Thanks to Rita DG for passing this along.
"Sheila's Reality Check"
(Sheila Wray Gregoire)
"Asking for Directions"
May 25, 2007
I bought my husband a new toy for his birthday. My daughters named her Sylvia.
Sylvia is a no-nonsense gal who tells you where to go in the most exact terms. She is a GPS unit for your car where you can enter in your desired address, and she tells you how to get there. Or, if you’re in a strange city and you have a hankering for Chinese, she’ll tell you where the closest buffet is. She’s really very smart.
Nevertheless, I sometimes question her gender. Sure Sylvia sounds like a woman, but she thinks like a man. Sylvia, when she is giving directions, says something like this: “Go straight for 12.8 km, then turn right. Destination is on the left”. That’s how a man would give directions.
A woman, on the other hand, would say, “Head past the Foxboro IGA, and then just keep going. The road will wind a little bit, but don’t worry. You’ll pass the cutest little horse farm on your right hand side, and not too long after that a really pretty old church that’s been converted into an antique shop. Take the next left. You’ll pass three mailboxes—the last one is green with a little rooster on top—and then we’re the next house on the left.” Women, you see, give directions based on social landmarks. Men give it based on silly things like magnetic north. But Sylvia doesn’t know anything about roosters and mailboxes. She just knows directions.
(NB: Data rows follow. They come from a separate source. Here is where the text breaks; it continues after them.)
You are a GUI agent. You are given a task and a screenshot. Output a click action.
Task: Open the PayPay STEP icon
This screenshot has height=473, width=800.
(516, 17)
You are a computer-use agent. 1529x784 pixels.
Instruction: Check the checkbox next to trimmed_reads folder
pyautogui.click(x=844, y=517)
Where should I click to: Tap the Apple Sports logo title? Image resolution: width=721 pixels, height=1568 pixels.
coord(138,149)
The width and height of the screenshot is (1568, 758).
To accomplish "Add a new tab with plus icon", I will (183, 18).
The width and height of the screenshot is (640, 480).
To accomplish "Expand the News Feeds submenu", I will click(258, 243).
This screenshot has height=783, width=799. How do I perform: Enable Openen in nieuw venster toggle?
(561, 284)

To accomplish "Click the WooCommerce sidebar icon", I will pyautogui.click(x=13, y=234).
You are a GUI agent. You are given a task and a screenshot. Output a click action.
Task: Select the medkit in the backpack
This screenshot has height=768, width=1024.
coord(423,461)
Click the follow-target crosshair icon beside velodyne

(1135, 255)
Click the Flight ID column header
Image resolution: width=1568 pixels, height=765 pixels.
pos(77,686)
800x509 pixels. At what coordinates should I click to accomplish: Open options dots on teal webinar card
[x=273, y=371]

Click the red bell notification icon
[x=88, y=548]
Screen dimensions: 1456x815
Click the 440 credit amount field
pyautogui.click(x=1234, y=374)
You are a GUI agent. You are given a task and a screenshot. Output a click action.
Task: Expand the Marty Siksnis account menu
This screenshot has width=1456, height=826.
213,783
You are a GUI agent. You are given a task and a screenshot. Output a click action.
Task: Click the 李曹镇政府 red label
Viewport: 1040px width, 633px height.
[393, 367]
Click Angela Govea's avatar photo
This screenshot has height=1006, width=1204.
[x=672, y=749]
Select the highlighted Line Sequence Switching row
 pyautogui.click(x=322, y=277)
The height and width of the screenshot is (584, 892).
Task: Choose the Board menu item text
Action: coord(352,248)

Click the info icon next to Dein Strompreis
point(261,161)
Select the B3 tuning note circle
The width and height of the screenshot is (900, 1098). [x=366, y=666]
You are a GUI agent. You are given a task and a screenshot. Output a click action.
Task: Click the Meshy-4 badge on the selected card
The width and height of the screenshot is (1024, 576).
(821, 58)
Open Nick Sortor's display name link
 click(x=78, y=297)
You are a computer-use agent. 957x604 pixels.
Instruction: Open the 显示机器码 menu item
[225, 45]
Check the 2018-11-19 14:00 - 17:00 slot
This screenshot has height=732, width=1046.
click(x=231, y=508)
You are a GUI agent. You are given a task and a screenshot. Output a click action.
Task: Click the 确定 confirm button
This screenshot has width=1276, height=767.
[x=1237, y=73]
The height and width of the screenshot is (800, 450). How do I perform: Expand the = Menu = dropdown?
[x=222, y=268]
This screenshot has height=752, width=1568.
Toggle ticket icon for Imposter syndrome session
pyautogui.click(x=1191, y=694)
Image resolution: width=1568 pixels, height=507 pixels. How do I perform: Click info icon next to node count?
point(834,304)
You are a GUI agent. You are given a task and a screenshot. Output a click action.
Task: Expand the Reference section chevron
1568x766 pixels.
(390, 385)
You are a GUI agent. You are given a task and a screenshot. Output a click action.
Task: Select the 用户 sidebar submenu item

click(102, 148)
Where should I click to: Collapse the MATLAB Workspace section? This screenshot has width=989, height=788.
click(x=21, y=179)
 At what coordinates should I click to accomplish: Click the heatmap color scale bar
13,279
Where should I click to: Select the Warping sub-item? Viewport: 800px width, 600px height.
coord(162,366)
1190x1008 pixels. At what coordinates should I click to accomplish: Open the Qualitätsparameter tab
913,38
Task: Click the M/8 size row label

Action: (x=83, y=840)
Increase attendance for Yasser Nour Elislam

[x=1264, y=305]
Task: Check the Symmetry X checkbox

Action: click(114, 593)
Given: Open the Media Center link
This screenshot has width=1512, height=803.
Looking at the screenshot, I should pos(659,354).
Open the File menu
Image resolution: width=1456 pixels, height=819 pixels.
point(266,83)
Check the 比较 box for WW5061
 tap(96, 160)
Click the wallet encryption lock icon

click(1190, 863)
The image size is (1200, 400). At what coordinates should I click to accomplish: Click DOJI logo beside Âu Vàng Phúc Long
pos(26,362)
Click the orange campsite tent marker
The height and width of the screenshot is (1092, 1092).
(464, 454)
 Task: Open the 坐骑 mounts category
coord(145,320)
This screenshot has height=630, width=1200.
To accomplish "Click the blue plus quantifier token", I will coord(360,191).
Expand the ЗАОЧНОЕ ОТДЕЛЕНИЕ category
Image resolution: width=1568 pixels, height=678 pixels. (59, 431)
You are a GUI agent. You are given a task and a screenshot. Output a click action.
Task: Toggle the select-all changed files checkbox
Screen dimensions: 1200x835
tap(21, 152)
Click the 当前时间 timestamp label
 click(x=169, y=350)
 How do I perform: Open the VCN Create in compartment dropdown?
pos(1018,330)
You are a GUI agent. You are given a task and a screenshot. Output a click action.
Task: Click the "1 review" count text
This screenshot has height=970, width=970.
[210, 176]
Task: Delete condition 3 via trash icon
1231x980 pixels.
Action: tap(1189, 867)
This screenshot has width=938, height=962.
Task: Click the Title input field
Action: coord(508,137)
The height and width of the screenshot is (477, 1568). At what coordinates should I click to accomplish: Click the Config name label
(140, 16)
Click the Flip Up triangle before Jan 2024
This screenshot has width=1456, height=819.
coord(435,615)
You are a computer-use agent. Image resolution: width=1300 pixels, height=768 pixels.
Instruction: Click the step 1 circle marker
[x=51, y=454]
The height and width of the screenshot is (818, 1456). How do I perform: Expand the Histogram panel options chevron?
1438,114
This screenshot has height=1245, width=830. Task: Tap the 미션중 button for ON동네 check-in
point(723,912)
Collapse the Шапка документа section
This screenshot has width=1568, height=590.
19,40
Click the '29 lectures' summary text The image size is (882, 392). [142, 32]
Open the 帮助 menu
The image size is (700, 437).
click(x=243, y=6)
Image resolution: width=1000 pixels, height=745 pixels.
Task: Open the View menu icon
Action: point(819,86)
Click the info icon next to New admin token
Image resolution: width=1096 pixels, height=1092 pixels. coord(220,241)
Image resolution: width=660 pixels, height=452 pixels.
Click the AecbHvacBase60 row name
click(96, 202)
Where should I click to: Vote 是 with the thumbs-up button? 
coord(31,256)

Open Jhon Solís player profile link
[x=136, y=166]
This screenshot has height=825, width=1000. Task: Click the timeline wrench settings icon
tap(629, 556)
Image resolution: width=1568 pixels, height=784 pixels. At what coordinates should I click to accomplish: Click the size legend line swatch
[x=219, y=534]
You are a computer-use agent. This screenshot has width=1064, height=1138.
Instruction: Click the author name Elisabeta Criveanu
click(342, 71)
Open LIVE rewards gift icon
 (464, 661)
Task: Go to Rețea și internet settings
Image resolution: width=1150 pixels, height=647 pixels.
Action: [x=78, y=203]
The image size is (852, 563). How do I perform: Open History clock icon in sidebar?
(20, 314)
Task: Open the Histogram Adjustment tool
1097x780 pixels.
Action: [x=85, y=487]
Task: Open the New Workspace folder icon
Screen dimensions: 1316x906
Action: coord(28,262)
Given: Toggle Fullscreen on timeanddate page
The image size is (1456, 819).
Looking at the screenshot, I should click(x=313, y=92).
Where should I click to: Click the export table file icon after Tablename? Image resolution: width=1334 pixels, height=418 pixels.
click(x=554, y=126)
That, of course, is something my husband believes I know nothing of. Early in our marriage, Keith swears that one time, when looking at a map, I said, “go straight on this red road until you come to the purple road,” but I don’t remember that. What I do remember is saying something like, “I think you take the next left,” and having Keith spit out, “do you think, or do you know?” Spluttering, I replied, “I think I know.” It wasn’t a good scene.
I decided nonetheless that my marriage was worth saving, so Sylvia was a wise purchase. I think, however, that Sylvia could use some caffeine. She’s far too staid. You can set her for either North American English or British English, or any number of other languages. We’ve learned, for instance, that “Hojre pa Haig Road” means “turn onto Haig Road” in Norwegian, and you never know when that might come in handy. But I still think they need a redneck setting with a smoker’s cough. “Yer ginna wanna hang a left after the beer store,” for example. At least that has some personality. Sylvia really doesn’t. If she tells you turn right, and you go straight, within a few seconds she says, “Recalculating”, and finds you an alternate route.
It would be ever so much more interesting if she were to say, “Okay, fine, don’t listen to me,” and then wait a minute before giving new directions so that you would have to sweat a little. That’s more like real life.
My husband likes to play a game called “outwitting Sylvia”, because half the time he’s sure he knows a shortcut that she doesn’t. When we’re driving around our hometown, he hardly ever listens to her. He just tunes her out, and when he does listen, he laughs. “Sylvia, you’re out of your gourd! Highway 2 is much faster.” I have always believed him, and I have adopted his shortcuts as my own. But I’m starting to have my doubts. If Sylvia thinks that’s the wrong way to go, and Sylvia knows everything, who’s to say that Sylvia is wrong? Next time I’m heading out of town, I just might listen to her instead. She’s really become part of the family.
Keith likes to say that he now has four women telling him what to do, instead of just three, but he’s adjusting well. And that’s why they must have made the voice a woman’s. No man is going to take directions from another guy. So Sylvia stays, fights are fewer, and we actually get where we’re going. Sometimes technology really is a wonderful thing.